The governor’s proposal adheres to new federal guidance on unemployment benefits, which are paid for by taxes on employers. People who work for businesses that close temporarily, people who are quarantined but expect to return to work and people who leave employment due to risk of exposure or to care for a family member would qualify under the proposed changes.
Mills also requested on Sunday that the federal government provide loans to small businesses affected by the coronavirus. The U.S. Small Business Administration has said it would authorize low-interests loans of up to $2 million for small businesses if state governors make such a request. The loans will be used to help businesses pay debt, payrolls or other basic expenses.

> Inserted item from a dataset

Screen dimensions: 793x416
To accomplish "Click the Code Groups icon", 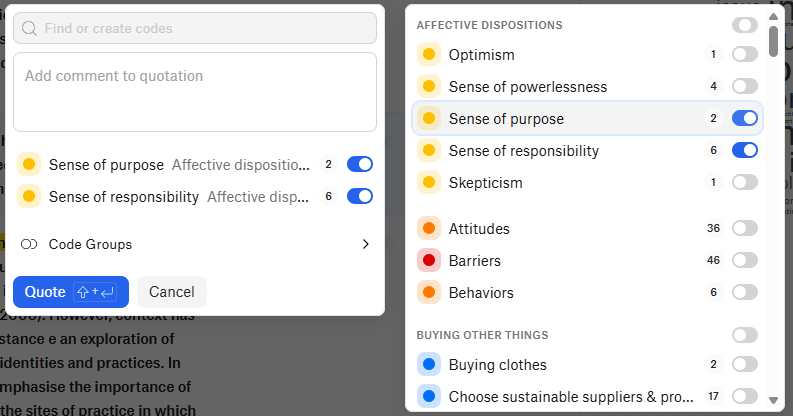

The unemployment change was endorsed by Democrats leading the Maine Legislature on Sunday, with Senate President Troy Jackson, D-Allagash, saying in a statement it would ensure “the stool doesn’t fall out” from under Maine workers “in the face of economic uncertainty.”
It is not expected to be controversial in the Legislature. Sen. Stacey Guerin, R-Glenburn, who serves on the labor committee, said she had drafted a similar unemployment bill on Friday before contacting the governor’s office, which was drafting this plan. She said it was needed to “take care of Maine families” during the outbreak.
Greg Dugal, director of government affairs for Hospitality Maine, an advocacy group for the hotel and restaurant industry, said his group is “100 percent” supportive of the efforts as moves that will enable smaller firms to make payroll or allow employees to be paid during stoppages.